The Role of Histology-Agnostic Drugs in the Treatment of Metastatic Castration-Resistant Prostate Cancer

Abstract

Precision medicine has opened up a new era in the development of anti-cancer agents that is focused on identifying biomarkers predictive of treatment response regardless of tumor histology. Since 2017, the Food and Drug Administration has approved six drugs with histology-agnostic indications: pembrolizumab (both for tumors with the mismatch-repair deficiency (dMMR)/high microsatellite instability (MSI-H) phenotype and for those with the high tumor mutational burden (TMB-H) phenotype), dostarlimab (for dMMR tumors), larotrectinib and entrectinib (for tumors harboring neurotrophic tyrosine receptor kinase (NTRK) fusions), and the combination of dabrafenib plus trametinib (for BRAF V600E-mutated tumors). The genomic alterations targeted by these antineoplastic agents are rare in metastatic castration-resistant prostate cancer (mCRPC). Furthermore, only a small number of mCRPC patients were enrolled in the clinical trials that led to the approval of the above-mentioned drugs. Therefore, we critically reviewed the literature on the efficacy of histology-agnostic drugs in mCRPC patients. Although the available evidence derives from retrospective studies and case reports, our results confirmed the efficacy of pembrolizumab in dMMR/MSI-H mCRPC. In contrast, few data are available for dostarlimab, larotrectinib, entrectinib, and dabrafenib-trametinib in this subset of patients. Large, multi-institutional registries aimed at collecting real-world data are needed to better comprehend the role of tissue-agnostic drugs in mCRPC patients.

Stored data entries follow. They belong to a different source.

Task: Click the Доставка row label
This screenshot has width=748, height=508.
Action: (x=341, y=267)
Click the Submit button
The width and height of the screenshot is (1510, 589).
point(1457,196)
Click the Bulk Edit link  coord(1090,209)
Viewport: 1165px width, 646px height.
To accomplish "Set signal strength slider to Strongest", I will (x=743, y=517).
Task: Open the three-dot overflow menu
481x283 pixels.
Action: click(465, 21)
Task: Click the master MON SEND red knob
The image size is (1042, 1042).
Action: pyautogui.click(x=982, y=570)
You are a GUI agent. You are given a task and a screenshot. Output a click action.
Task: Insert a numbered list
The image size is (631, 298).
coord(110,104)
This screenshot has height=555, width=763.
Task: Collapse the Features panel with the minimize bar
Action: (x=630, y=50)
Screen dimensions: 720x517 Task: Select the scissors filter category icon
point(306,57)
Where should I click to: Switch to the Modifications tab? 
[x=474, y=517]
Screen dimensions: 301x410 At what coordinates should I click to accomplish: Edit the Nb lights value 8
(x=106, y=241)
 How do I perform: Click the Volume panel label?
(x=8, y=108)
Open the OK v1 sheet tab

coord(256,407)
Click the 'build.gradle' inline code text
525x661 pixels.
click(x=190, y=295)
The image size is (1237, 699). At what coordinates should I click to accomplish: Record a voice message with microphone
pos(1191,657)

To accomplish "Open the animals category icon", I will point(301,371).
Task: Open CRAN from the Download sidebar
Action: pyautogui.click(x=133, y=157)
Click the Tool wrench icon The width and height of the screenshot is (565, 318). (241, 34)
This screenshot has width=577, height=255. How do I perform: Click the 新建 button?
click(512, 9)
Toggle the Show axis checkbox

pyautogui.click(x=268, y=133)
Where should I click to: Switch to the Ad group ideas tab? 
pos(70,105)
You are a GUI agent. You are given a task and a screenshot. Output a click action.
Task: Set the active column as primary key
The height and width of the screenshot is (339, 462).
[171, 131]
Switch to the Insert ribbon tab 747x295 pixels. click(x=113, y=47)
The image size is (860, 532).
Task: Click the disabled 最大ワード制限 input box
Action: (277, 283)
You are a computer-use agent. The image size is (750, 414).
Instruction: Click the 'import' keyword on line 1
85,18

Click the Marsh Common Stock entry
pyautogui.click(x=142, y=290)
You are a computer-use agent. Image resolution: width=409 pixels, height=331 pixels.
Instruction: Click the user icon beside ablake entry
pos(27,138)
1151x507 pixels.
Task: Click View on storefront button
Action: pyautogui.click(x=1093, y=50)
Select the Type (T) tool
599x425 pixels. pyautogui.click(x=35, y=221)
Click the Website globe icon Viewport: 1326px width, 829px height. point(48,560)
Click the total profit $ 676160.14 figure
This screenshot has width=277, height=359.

Keywords: BRAF V600E; MSI-H; NTRK; TMB-H; dMMR; histology-agnostic; prostate cancer.

Figure 1

In normal cells, the MMR system guarantees DNA fidelity by detecting (MSH2/MSH6 complex) and repairing (MLH1/PMS2 complex) genetic mismatches that occurred during DNA replication. In contrast, dMMR/MSI-H tumor cells are not able to repair DNA mismatches in microsatellites and, consequently, are characterized by an accumulation of genomic alterations, which result in a higher quantity of neoantigens. This immunogenic phenotype is generated by a higher genomic mutational burden and provides dMMR/MSI-H tumors with an increased susceptibility to the reactivation of the anti-cancer response when treated with immune checkpoint inhibitors. “Created with BioRender.com”.

Figure 2

TMB-H tumors are characterized by higher levels of production of tumor-specific mutant epitopes that may function as neoantigens identified as “non-self” by the immune system. Hyper-mutated tumors (bottom) are more responsive than hypo-mutated tumors (top) to immune checkpoint inhibitors. “Created with BioRender.com”.

Figure 3

The interaction between ligands and TRK receptors generates TRK receptor dimerization, activating crosstalk between multiple intracellular signaling pathways involving PI3K and mitogen-activated protein kinase pathways. Abbreviations: protein kinase B (AKT); diacylglycerol (DAG); extracellular signal-regulated kinase (ERK-1); GRB2-associated binding protein-1 (GAB-1); growth factor receptor-bound protein-2 (GRB-2); inositol trisphosphate (IP-3); mitogen-activated protein kinase kinase (MEK); mammalian target of rapamycin (m-TOR); nuclear factor kinase-β (NF-Kβ); 3-phosphoinositide-dependent protein kinase-1 (PDK-1); protein kinase C (PKC); phospholipase C-γ (PLC-γ); rapidly accelerated fibrosarcoma (RAF); rat sarcoma virus (RAS); Son of sevenless (SOS). “Created with BioRender.com”.

Figure 4

The RAS/RAF/MEK/ERK pathway is an essential molecular pathway among all MAPK signal transduction pathways and plays a crucial role in several cellular processes, including proliferation, differentiation, apoptosis, and stress responses. Abbreviations: ETS-like-1 (ELK-1); extracellular signal-regulated kinase (ERK); mitogen-activated protein kinase (MEK); rapidly accelerated fibrosarcoma (RAF); rat sarcoma virus (RAS). “Created with BioRender.com”.